Circuits for AI
Edge AI/LLM Systems Co-Design
Energy-efficient accelerators and HW/SW co-design for edge AI and LLM inference under tight power, latency, and area constraints.
EdgeLLM Transformer Accelerator [1]
Large language models (LLM) have permeated many aspects of our lives. Edge deployment has attracted strong interest from industry, driven by benefits in privacy, reliability, and cost. However, there are three main challenges.
- EMA-Limited Prefill and Decode Efficiency
- Bottlenecks in Multi-Request Inference
- Underutilization from Non-MAC Operations
We design a rDXE (ring-based Decoder eXecution Engine) system to tackle these challenges.

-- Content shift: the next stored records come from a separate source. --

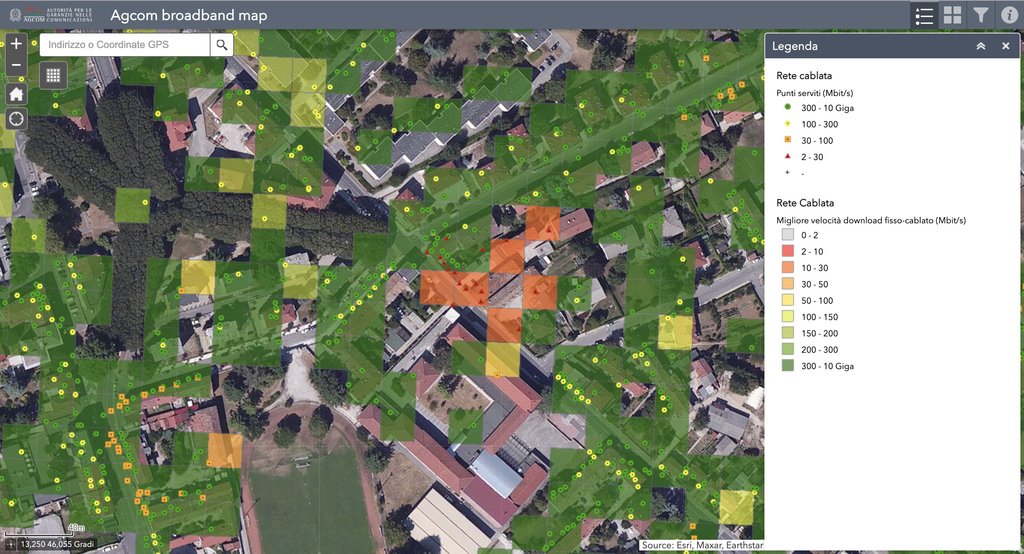Click the 300 - 10 Giga green swatch
Screen dimensions: 1024x554
pos(787,366)
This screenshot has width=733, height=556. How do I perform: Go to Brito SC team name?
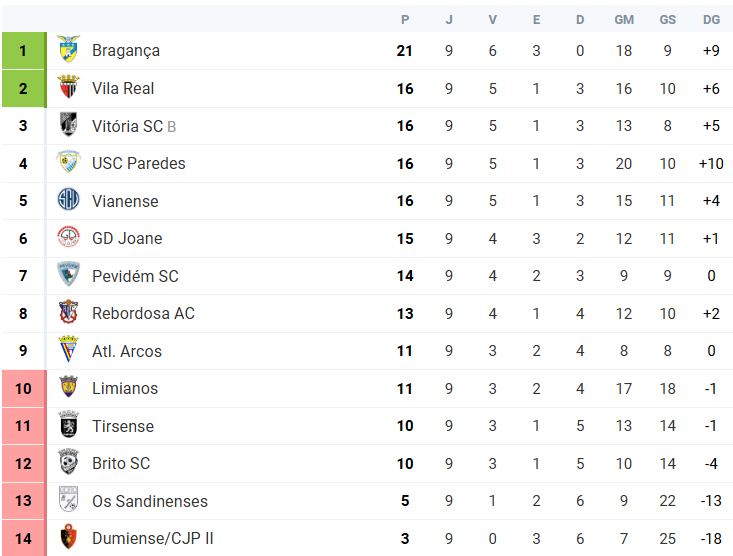[121, 463]
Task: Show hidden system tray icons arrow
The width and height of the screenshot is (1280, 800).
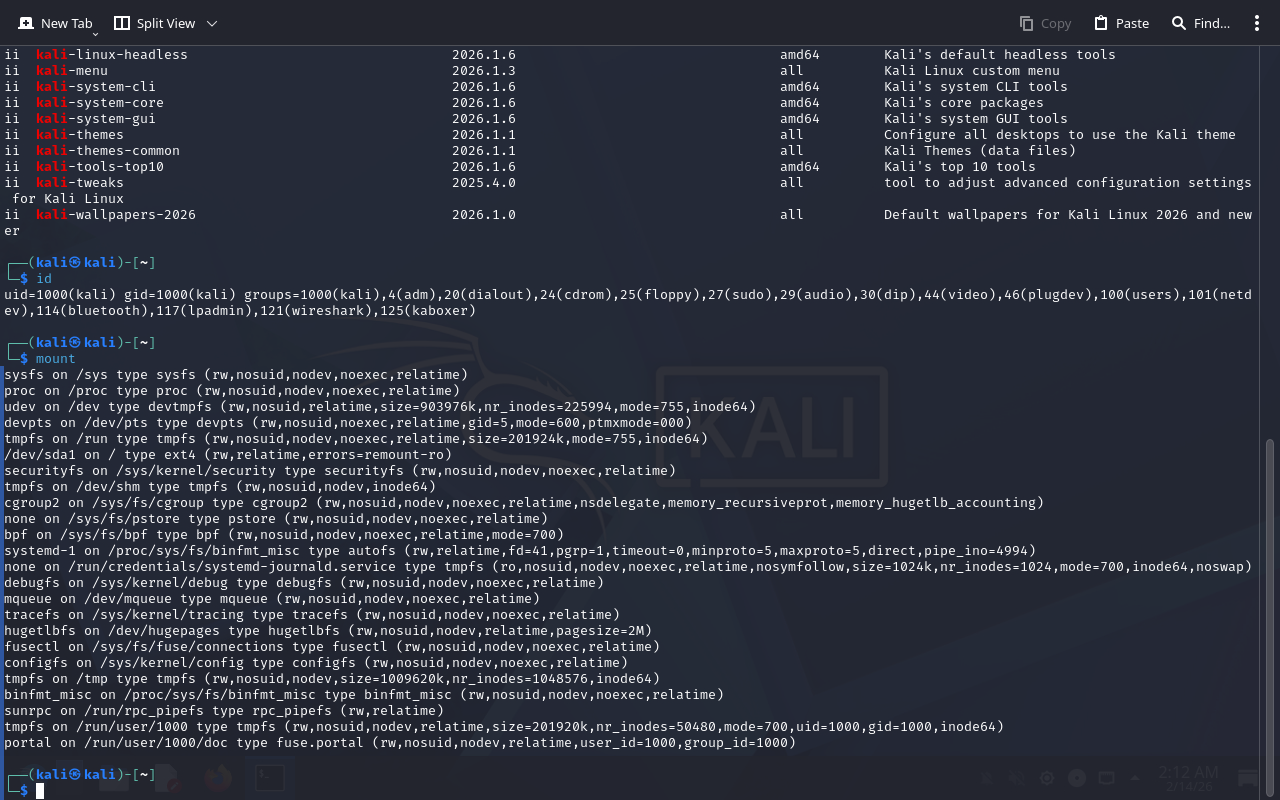Action: click(x=1135, y=778)
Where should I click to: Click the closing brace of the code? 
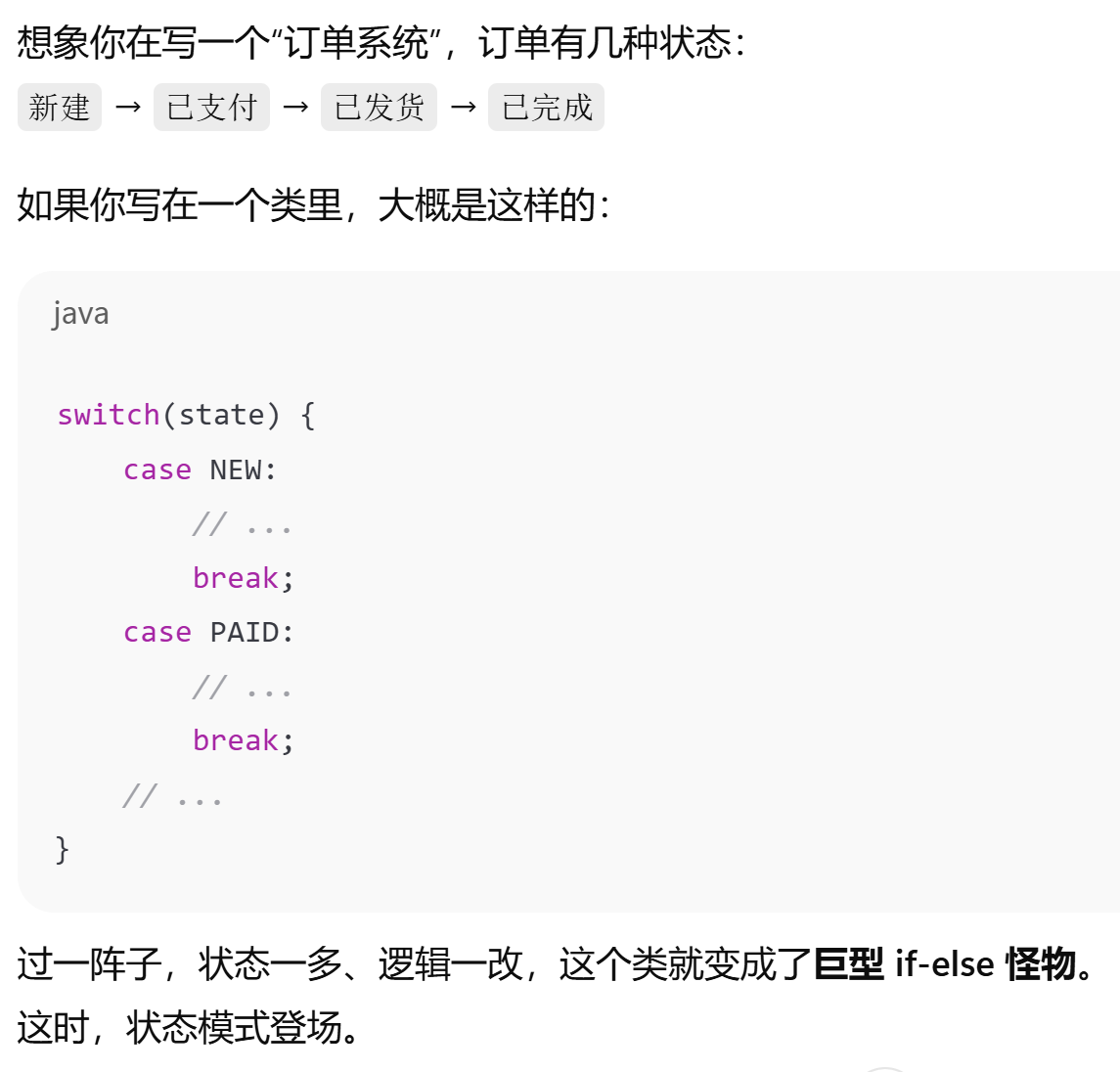[x=63, y=848]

Our tapeout in Intel 16nm.
Transformer SW-HW Co-Exploration
We co-explore edge Transformer architectures and a custom systolic-array accelerator to balance accuracy, time-to-first-token, energy, and area. For each candidate design, we map model parameters onto hardware configurations and evaluate performance, timing, power, and area with an analytic loop and OpenROAD. The resulting design space highlights trade-offs between speed, efficiency, and area to guide practical choices.
[1] G. Tao, J. Luo, S. Liu, A. Li, G. Kielian, K. Lei, Q. Zhang, D. Sylvester, M. Saligane, "A 11.16μJ/token Edge LLM Accelerator with Scalable Ring-based Configuration for Token-wise Pipelining in 16nm FinFET," IEEE Custom Integrated Circuits Conference (CICC) 2026.